§ **INSTRUCTION**
Extract, word for word, the lines from the line with "Click the https://idp.ssocircle.com URL value" to the line with "[x=280, y=234]", including both of those lines.

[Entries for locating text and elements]
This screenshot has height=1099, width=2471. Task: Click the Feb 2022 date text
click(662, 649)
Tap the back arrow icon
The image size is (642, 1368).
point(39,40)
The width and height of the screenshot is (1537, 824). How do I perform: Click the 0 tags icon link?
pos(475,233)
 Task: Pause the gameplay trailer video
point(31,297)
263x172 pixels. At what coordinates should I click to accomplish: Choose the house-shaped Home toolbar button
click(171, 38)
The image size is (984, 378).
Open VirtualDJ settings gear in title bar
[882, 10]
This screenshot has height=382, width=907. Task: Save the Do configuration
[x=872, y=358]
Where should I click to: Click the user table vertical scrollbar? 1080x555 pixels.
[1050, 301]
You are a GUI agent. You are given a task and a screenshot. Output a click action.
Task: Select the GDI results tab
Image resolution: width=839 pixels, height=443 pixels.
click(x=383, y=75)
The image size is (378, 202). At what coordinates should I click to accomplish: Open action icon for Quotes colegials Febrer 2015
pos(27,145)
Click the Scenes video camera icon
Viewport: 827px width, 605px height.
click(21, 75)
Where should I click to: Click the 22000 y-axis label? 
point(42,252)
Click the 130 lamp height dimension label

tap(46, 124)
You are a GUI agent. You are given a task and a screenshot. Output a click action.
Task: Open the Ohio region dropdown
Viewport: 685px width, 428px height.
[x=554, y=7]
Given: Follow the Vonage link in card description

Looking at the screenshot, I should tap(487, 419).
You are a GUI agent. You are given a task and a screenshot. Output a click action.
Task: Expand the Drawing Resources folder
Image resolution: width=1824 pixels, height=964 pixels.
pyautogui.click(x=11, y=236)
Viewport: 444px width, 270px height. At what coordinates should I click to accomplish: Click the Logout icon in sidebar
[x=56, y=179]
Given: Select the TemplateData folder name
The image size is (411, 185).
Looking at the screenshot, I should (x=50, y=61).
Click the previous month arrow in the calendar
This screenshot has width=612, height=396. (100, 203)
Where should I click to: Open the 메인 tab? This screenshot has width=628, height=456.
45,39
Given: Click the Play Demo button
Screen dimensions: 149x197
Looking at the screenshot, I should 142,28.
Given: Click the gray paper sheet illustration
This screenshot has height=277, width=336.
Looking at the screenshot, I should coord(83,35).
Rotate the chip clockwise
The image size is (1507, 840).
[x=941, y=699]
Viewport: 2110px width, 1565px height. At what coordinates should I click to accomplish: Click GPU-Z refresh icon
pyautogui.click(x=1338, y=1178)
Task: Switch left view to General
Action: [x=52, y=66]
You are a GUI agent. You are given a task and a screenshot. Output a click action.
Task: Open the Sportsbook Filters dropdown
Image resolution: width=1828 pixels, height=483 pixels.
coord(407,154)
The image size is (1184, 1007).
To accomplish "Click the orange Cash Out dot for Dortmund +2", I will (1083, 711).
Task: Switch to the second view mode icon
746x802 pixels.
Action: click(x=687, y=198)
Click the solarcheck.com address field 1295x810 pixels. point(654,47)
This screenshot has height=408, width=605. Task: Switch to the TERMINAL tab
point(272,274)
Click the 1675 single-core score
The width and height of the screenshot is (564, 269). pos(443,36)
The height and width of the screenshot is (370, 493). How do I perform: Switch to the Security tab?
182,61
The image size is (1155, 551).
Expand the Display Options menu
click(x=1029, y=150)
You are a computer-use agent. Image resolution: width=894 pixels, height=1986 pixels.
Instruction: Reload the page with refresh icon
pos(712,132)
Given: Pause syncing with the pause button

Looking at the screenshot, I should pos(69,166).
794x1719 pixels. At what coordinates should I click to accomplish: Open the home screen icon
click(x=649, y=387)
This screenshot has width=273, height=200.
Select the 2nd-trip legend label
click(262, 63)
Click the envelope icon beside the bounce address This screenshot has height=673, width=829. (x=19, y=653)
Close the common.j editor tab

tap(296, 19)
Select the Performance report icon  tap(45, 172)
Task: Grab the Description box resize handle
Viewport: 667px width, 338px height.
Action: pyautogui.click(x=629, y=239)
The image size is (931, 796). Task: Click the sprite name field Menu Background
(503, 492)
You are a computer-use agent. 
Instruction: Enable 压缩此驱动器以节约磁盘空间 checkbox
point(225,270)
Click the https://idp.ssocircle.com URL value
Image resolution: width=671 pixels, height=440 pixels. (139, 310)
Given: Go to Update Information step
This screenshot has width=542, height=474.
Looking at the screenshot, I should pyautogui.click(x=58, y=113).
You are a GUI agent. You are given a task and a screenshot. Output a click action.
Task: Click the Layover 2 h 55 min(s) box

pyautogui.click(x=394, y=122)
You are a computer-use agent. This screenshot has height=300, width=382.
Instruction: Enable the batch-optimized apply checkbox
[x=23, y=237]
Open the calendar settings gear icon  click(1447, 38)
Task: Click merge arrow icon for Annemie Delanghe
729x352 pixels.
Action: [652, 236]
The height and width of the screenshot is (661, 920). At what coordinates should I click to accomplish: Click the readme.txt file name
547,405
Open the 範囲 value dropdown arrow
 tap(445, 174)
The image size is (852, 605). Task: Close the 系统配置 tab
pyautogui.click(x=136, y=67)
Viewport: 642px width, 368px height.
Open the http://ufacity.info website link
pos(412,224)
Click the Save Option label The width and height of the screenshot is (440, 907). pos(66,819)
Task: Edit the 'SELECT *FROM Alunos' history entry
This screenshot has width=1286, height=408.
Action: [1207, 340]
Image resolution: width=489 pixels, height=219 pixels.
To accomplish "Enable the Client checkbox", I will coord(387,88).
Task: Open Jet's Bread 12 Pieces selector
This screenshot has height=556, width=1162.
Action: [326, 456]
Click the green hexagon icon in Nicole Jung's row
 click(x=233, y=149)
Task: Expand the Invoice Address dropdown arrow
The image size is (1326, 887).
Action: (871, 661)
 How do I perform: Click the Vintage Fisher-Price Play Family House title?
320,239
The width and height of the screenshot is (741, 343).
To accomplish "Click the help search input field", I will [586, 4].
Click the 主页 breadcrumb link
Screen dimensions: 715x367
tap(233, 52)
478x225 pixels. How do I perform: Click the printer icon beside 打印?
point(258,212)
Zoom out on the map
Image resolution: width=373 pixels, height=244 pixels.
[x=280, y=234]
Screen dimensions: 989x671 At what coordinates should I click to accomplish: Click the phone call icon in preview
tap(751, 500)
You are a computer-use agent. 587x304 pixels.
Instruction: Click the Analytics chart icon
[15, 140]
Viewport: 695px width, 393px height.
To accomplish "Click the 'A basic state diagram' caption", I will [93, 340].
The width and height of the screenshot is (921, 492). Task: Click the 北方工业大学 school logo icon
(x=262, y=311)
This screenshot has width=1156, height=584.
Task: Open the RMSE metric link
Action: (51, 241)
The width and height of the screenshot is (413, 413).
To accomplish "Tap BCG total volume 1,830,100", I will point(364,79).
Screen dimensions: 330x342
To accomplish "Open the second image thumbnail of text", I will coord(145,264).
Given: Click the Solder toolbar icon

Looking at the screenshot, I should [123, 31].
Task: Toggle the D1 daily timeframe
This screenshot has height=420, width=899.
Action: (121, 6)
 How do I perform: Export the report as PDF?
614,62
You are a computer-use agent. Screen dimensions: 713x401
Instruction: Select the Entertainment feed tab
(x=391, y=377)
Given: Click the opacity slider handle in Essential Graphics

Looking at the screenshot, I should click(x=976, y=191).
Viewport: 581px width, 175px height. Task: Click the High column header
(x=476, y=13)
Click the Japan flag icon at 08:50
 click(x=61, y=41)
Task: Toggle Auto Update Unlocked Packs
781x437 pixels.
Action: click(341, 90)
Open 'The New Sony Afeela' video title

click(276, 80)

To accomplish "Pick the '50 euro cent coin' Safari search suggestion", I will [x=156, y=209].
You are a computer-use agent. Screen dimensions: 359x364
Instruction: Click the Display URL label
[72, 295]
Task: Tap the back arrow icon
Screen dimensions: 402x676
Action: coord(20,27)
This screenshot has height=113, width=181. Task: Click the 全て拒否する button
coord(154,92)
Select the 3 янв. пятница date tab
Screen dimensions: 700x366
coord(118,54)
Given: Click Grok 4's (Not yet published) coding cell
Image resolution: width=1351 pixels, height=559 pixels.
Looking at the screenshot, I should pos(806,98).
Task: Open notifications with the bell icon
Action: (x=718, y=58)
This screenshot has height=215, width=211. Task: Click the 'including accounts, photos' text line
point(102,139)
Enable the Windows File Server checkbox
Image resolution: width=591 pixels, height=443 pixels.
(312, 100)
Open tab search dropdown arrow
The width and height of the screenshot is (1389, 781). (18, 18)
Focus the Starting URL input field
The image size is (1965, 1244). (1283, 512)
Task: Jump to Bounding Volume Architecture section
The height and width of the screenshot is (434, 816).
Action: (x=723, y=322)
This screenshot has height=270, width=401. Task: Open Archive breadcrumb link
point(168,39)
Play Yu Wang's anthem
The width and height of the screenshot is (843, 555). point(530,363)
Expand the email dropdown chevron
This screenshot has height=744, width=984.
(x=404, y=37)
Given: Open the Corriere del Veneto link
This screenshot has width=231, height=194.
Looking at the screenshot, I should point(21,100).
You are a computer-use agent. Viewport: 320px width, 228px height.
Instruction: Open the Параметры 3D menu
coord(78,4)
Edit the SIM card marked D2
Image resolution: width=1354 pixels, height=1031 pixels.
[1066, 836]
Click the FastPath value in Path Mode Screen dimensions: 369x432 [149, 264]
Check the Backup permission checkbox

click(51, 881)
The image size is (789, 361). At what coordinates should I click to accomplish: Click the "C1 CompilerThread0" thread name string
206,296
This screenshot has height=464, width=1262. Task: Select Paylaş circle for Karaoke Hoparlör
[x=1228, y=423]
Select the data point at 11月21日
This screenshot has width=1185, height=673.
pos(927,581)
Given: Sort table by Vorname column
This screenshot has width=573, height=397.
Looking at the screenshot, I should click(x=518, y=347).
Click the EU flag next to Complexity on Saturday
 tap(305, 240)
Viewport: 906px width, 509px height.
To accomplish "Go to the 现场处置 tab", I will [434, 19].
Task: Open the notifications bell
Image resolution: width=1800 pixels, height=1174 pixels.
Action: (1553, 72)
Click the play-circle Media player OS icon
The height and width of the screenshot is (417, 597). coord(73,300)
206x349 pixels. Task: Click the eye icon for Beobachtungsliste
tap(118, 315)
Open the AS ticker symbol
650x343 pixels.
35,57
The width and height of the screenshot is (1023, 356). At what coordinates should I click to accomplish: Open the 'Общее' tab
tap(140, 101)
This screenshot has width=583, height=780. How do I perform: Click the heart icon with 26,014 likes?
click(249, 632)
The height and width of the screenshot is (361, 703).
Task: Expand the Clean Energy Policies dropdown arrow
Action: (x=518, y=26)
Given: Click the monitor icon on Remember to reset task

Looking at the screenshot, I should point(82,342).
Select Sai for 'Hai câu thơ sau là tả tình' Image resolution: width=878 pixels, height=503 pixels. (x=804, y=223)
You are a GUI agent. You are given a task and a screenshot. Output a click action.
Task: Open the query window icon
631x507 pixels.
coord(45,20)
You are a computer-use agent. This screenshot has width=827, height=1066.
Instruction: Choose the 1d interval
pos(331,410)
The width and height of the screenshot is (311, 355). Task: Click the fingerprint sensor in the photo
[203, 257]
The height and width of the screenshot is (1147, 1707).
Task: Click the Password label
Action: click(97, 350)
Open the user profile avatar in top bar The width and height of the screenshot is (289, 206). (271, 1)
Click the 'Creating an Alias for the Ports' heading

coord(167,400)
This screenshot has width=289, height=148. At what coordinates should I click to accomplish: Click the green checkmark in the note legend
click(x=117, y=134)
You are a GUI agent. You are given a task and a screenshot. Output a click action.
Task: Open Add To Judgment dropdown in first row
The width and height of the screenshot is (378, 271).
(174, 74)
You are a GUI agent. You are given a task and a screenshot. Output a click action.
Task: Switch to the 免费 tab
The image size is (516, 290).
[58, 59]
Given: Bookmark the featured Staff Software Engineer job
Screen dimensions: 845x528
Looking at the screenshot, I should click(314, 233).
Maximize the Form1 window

§ **TASK SOLUTION**
Click the https://idp.ssocircle.com URL value
Image resolution: width=671 pixels, height=440 pixels. (139, 310)
Given: Go to Update Information step
This screenshot has width=542, height=474.
Looking at the screenshot, I should pyautogui.click(x=58, y=113).
You are a GUI agent. You are given a task and a screenshot. Output a click action.
Task: Click the Layover 2 h 55 min(s) box

pyautogui.click(x=394, y=122)
You are a computer-use agent. This screenshot has height=300, width=382.
Instruction: Enable the batch-optimized apply checkbox
[x=23, y=237]
Open the calendar settings gear icon  click(1447, 38)
Task: Click merge arrow icon for Annemie Delanghe
729x352 pixels.
Action: [652, 236]
The height and width of the screenshot is (661, 920). At what coordinates should I click to accomplish: Click the readme.txt file name
547,405
Open the 範囲 value dropdown arrow
 tap(445, 174)
The image size is (852, 605). Task: Close the 系统配置 tab
pyautogui.click(x=136, y=67)
Viewport: 642px width, 368px height.
Open the http://ufacity.info website link
pos(412,224)
Click the Save Option label The width and height of the screenshot is (440, 907). pos(66,819)
Task: Edit the 'SELECT *FROM Alunos' history entry
This screenshot has width=1286, height=408.
Action: [1207, 340]
Image resolution: width=489 pixels, height=219 pixels.
To accomplish "Enable the Client checkbox", I will coord(387,88).
Task: Open Jet's Bread 12 Pieces selector
This screenshot has height=556, width=1162.
Action: [326, 456]
Click the green hexagon icon in Nicole Jung's row
 click(x=233, y=149)
Task: Expand the Invoice Address dropdown arrow
The image size is (1326, 887).
Action: (871, 661)
 How do I perform: Click the Vintage Fisher-Price Play Family House title?
320,239
The width and height of the screenshot is (741, 343).
To accomplish "Click the help search input field", I will [586, 4].
Click the 主页 breadcrumb link
Screen dimensions: 715x367
tap(233, 52)
478x225 pixels. How do I perform: Click the printer icon beside 打印?
point(258,212)
Zoom out on the map
Image resolution: width=373 pixels, height=244 pixels.
[x=280, y=234]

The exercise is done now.